Assigned task:
Can you output the records below exactly as they are written?

Extracted information:
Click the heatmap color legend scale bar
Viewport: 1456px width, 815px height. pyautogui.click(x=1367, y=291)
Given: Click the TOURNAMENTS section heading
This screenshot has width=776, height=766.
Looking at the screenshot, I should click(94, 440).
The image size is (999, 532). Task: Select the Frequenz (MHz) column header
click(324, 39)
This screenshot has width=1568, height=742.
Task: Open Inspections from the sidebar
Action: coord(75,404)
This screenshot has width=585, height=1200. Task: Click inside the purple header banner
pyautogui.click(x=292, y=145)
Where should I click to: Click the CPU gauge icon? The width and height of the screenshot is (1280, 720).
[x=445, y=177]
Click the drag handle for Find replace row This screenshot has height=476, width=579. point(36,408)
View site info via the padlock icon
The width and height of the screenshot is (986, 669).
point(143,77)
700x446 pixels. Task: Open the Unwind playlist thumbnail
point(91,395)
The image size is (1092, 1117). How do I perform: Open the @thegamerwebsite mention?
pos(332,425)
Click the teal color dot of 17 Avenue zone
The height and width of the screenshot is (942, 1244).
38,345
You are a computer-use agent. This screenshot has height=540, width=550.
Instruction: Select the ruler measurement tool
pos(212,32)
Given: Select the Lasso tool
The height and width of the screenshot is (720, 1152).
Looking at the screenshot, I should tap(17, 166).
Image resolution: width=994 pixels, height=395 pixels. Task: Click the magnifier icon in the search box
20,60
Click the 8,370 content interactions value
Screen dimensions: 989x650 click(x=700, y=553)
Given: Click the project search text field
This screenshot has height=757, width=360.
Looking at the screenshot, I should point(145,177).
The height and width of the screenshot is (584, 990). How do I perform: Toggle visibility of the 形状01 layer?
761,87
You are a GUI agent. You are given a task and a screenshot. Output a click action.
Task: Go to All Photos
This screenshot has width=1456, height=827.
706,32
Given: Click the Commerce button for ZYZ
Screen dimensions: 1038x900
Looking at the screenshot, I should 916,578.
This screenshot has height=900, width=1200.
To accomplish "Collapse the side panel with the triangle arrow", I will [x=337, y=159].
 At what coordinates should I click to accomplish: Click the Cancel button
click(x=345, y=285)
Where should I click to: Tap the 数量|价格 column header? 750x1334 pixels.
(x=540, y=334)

Exercise answer:
Click the heatmap color legend scale bar
Viewport: 1456px width, 815px height. pyautogui.click(x=1367, y=291)
Given: Click the TOURNAMENTS section heading
This screenshot has width=776, height=766.
Looking at the screenshot, I should click(94, 440).
The image size is (999, 532). Task: Select the Frequenz (MHz) column header
click(324, 39)
This screenshot has width=1568, height=742.
Task: Open Inspections from the sidebar
Action: coord(75,404)
This screenshot has width=585, height=1200. Task: Click inside the purple header banner
pyautogui.click(x=292, y=145)
Where should I click to: Click the CPU gauge icon? The width and height of the screenshot is (1280, 720).
[x=445, y=177]
Click the drag handle for Find replace row This screenshot has height=476, width=579. point(36,408)
View site info via the padlock icon
The width and height of the screenshot is (986, 669).
point(143,77)
700x446 pixels. Task: Open the Unwind playlist thumbnail
point(91,395)
The image size is (1092, 1117). How do I perform: Open the @thegamerwebsite mention?
pos(332,425)
Click the teal color dot of 17 Avenue zone
The height and width of the screenshot is (942, 1244).
38,345
You are a computer-use agent. This screenshot has height=540, width=550.
Instruction: Select the ruler measurement tool
pos(212,32)
Given: Select the Lasso tool
The height and width of the screenshot is (720, 1152).
Looking at the screenshot, I should tap(17, 166).
Image resolution: width=994 pixels, height=395 pixels. Task: Click the magnifier icon in the search box
20,60
Click the 8,370 content interactions value
Screen dimensions: 989x650 click(x=700, y=553)
Given: Click the project search text field
This screenshot has height=757, width=360.
Looking at the screenshot, I should point(145,177).
The height and width of the screenshot is (584, 990). How do I perform: Toggle visibility of the 形状01 layer?
761,87
You are a GUI agent. You are given a task and a screenshot. Output a click action.
Task: Go to All Photos
This screenshot has width=1456, height=827.
706,32
Given: Click the Commerce button for ZYZ
Screen dimensions: 1038x900
Looking at the screenshot, I should 916,578.
This screenshot has height=900, width=1200.
To accomplish "Collapse the side panel with the triangle arrow", I will [x=337, y=159].
 At what coordinates should I click to accomplish: Click the Cancel button
click(x=345, y=285)
Where should I click to: Tap the 数量|价格 column header? 750x1334 pixels.
(x=540, y=334)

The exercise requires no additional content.